Exercise requirements>
1. Rewrite only the records starting at the line that contains "Click the 确定 button in Game view" and ending at the line that contains "pos(473,712)", requests included. Multiply every coordinate in the answers by 0.4, round to whole numbers with halves going up, and leave the pictures out.
2. Pick up the forum post on raising queens in vertical and horizontal hive setups after its last sentence and carry it further.

Little John, finally, I am talking to someone who has done it. Are there any problems that we should be aware of that Doolittle didn't cover?


----------



## little_john (Aug 4, 2014)

Not really - but although I had great hopes for BIG numbers ( >5 Nucs) using horizontal hives, the results thus far have been disappointingly erratic - so a vertical set-up producing a more modest 3 nucs over a medium strength brood box appears to be optimum.

As you will no doubt have deciphered from Doolittle's Appendix, the problem he encountered was queens coming close enough across a single barrier to threaten each other, sufficient to cause disquiet and anxiety amongst the colony, which resulted in the killing of one or both queens.

I've run a lot of experiments with two QX's back-to-back with minimal spacing - very much along the lines of the example given in Simmin's 'Modern Bee Farm' 1914, page 316 onwards, which he entitles: "Quadruple Nucleus and Queen-rearing Hive" - but as with so many of his other inventions, this didn't work any too well, for that tight spacing really isn't enough - several inches of separation being far more desirable. 

Some years ago I came across a simple pen and ink drawing of a vertical setup where two QX's were separated by a shallow box containing drawn combs which was being used as a spacer - but sadly I cannot find that source again. However, I have found the same technique repeated in http://countryrubes.com/template/images/Raising_Honey_Bee_Queens_8_30_10.pdf

The essence of which is:


> *Raising Queens in a Double Brood Hive*
> 
> A small number of queens can be raised in a queenless brood chamber established on top of a strong colony, arranged in this order:
> 
> ...


That this exact set-up has been repeated within the above link suggests to me that it has been proven to work well, and I've already modified one of my rigs to this form for this coming season.

Data shown>
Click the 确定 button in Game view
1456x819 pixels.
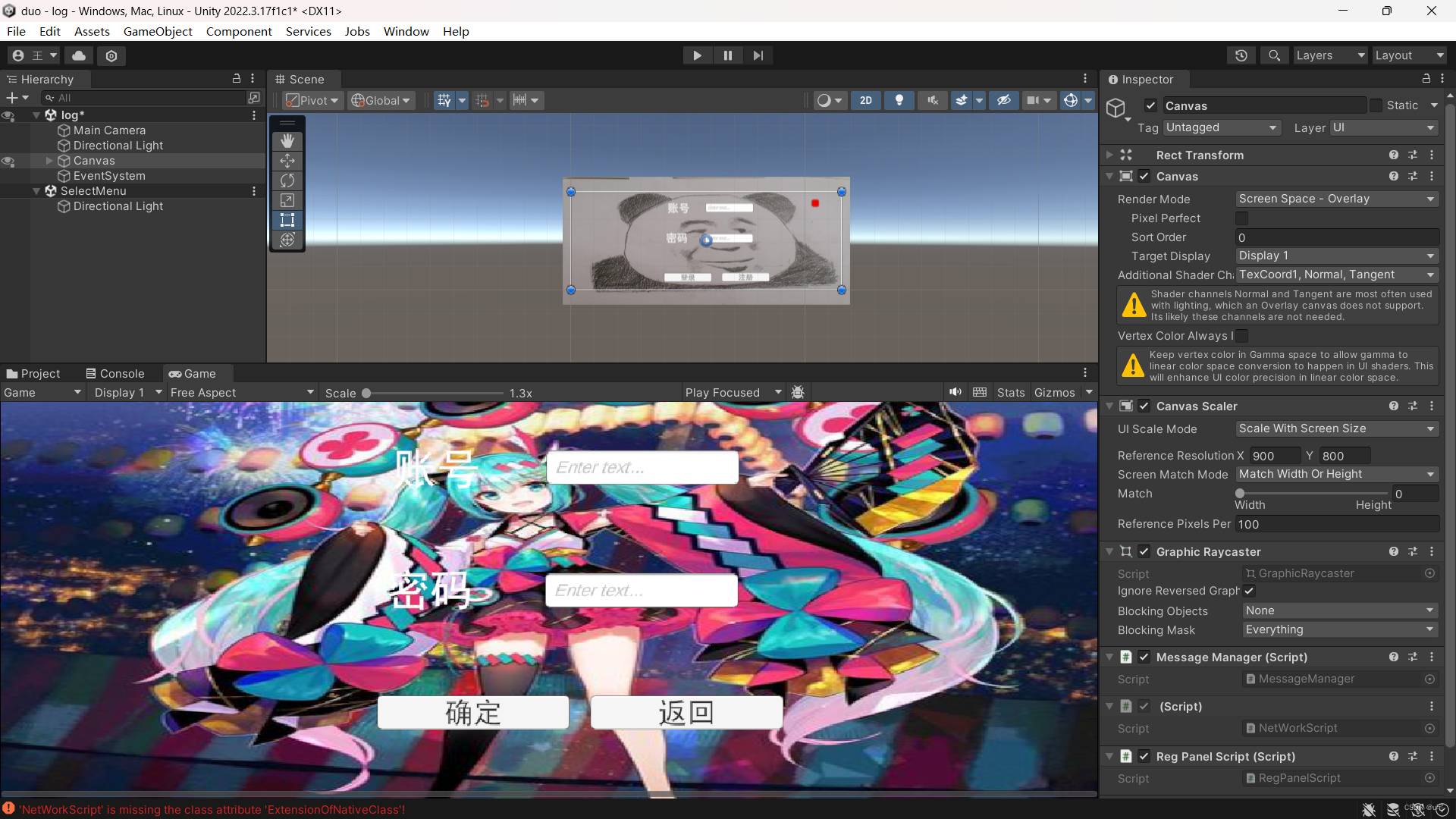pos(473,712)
==
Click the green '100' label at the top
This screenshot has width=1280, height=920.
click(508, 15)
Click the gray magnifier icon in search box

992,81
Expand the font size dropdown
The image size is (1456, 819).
...
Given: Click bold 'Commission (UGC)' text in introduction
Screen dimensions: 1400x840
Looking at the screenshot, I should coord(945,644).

Results in order>
1.
Click the 确定 button in Game view
1456x819 pixels.
pos(189,285)

2.
The only possible snafu lies within the upper QX - which needs to be of such construction as to prevent queens from squeezing underneath the brood box dividers (assuming these are being employed). My own solution to this is to construct a custom floor for the divided brood box, with three QX panels inserted within it. This is a shot of the floor I'm making at an early stage of it's manufacture:

 

For this:



One bonus of using a shallow box as a QX separator is that the distance between the lower box front bottom entrance and the nuc entrances (one at the rear and one at each side) is increased to a minimum of 20 inches, so that should a virgin ever get lost, it won't be for lack of entrance separation ... 

I'll post a pic of the finished rig when it's completed.
LJ


----------



## ffrtsaxk (Jul 17, 2017)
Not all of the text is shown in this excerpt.